Le chroniqueur anglais Ambrose Evans-Pritchard, du quotidien conservateur Daily Telegraph, écrit le 30 octobre que la croissance des liquidités a été de 3000 milliards de dollars rien qu’en 2013, un taux encore plus élevé qu’avant la crise de 2008.

Ces chiffres proviennent d’une étude de la banque JP Morgan Chase, l’un des principaux acteurs sur les marchés spéculatifs.

L’excès de liquidité est défini ici comme la part de l’assouplissement quantitatif global dépassant la demande de l’économie mondiale qui demeure, selon Evans-Pritchard, « dans une dépression contenue ». Pour preuve, la contraction de 0,8 % du commerce mondial aussi bien en juillet qu’en août, les seuls chiffres actuellement disponibles.

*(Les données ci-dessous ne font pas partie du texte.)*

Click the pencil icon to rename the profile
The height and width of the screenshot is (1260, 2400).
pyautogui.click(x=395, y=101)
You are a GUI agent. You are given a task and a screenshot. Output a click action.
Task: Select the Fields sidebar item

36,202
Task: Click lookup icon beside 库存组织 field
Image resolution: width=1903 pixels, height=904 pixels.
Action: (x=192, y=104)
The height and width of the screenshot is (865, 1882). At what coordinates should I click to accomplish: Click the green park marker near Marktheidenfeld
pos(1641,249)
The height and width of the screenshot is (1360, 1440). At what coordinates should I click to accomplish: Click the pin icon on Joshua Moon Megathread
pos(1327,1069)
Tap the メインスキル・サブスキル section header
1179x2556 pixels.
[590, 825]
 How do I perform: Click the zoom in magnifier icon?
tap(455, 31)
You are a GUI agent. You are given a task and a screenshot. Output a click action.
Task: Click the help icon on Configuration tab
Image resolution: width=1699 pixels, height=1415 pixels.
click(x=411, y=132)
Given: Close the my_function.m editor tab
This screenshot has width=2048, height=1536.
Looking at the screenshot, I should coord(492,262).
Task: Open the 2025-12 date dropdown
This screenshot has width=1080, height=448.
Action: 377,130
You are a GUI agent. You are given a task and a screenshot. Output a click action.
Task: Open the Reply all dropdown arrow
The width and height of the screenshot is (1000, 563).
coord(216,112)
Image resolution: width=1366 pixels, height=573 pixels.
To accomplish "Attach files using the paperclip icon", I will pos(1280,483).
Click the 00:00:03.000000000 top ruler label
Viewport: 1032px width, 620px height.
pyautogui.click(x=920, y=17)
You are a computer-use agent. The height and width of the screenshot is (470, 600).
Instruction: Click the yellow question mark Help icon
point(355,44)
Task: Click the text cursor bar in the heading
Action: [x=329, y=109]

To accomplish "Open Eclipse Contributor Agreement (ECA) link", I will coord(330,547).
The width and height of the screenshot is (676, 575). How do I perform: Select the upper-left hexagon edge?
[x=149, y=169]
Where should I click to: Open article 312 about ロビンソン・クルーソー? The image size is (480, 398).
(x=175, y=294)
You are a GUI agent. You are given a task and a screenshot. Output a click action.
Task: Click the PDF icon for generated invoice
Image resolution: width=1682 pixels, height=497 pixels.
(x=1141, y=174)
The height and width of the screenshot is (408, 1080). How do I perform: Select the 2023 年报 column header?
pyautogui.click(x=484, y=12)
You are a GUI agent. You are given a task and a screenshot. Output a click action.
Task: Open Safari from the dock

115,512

Couronnant le tout, une chute de 2,6 %, à un rythme annuel, des prêts consentis aux ménages et aux entreprises par les banques de l’Union européenne.

Evans-Pritchard reconnaît, comme nous l’avons dit maintes fois ici, que la liquidité fournie par les banques centrales n’atteint pas l’économie réelle.

Ainsi, constate-t-il, « vous voyez pourquoi la Banque des règlements internationaux (BRI), le Fonds monétaire international (FMI) et la Fed se rongent les ongles d’inquiétude devant la menace d’une nouvelle crise systémique. Il y a clairement un problème avec la manière dont l’assouplissement quantitatif a été conduit. »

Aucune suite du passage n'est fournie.